We develop and test an empirical model predicting ground‐based observations of ultralow frequency (ULF, 1–20 mHz) wave power across a range of frequencies, latitudes, and MLT sectors. This is parameterized by instantaneous solar wind speed v sw , variance in proton number density var( N p ), and interplanetary southward magnetic field B z . A probabilistic model of ULF wave power will allow us to address uncertainty in radial diffusion coefficients and therefore improve diffusion modeling of radial transport in Earth's outer radiation belt. Our model can be used in two ways to reproduce wave power: by sampling from conditional probability distribution functions and by using the mean (expectation) values. We derive a method for testing the quality of the parameterization and test the ability of the model to reproduce ULF wave power time series.

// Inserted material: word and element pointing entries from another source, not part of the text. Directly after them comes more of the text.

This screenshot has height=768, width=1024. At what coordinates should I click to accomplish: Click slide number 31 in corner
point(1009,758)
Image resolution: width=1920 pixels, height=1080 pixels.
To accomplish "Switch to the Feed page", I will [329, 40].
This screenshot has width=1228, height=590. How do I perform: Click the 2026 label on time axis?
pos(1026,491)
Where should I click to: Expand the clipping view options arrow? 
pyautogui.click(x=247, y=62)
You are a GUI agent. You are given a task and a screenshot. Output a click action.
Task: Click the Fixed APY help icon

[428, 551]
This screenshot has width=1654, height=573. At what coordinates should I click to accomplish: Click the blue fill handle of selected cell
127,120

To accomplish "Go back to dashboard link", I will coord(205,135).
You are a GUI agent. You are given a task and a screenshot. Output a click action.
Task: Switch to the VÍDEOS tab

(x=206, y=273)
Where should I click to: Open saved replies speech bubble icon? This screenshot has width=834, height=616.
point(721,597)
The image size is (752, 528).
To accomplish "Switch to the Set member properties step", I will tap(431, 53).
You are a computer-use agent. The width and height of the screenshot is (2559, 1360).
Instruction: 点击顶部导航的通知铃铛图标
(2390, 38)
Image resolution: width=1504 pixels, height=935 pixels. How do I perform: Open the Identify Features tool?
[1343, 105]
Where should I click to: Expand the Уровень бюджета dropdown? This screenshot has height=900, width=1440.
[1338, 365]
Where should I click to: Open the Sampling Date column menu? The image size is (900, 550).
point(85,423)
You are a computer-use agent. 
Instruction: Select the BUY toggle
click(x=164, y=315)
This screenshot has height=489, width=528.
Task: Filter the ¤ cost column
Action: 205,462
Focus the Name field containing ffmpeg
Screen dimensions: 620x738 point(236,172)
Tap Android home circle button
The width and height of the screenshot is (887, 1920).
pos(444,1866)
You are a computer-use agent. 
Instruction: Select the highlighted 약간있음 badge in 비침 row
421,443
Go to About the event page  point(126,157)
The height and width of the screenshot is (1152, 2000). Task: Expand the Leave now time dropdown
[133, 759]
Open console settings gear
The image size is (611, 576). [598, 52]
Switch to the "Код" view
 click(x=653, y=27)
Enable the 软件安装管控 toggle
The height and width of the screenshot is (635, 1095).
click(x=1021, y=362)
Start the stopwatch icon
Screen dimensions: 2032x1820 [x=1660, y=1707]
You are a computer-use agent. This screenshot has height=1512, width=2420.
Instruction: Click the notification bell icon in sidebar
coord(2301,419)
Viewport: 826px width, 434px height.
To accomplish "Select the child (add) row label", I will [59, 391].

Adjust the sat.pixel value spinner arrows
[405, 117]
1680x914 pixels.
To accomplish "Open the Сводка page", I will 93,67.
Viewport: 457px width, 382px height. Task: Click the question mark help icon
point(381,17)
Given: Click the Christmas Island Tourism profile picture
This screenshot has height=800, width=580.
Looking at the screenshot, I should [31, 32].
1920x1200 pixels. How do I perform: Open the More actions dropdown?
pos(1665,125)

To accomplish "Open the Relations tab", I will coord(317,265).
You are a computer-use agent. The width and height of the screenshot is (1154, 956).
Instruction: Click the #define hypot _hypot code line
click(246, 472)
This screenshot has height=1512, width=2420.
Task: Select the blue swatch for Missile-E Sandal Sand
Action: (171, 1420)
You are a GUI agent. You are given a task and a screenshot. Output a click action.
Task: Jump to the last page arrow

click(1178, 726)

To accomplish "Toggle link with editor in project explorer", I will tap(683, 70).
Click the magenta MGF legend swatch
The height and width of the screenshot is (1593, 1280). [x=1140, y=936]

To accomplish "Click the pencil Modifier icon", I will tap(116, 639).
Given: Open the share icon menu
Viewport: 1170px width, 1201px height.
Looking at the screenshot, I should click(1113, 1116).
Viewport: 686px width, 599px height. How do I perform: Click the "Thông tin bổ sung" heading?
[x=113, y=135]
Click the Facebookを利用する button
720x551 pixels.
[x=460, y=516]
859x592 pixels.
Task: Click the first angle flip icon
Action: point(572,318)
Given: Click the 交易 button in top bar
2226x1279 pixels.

Sampling is a better method for reproducing power over an extended time period as it retains the same overall distribution, while mean values are better for predicting the power in a time series. The model predicts each hour in a time series better than the assumption that power persists from the preceding hour. Finally, we review other sources of diffusion coefficient uncertainty. Although this wave model is designed principally for the goal of improved radial diffusion coefficients to include in outer radiation belt diffusion‐based modeling, we anticipate that our model can also be used to investigate the occurrence of ULF waves throughout the magnetosphere and hence the physics of ULF wave generation and propagation.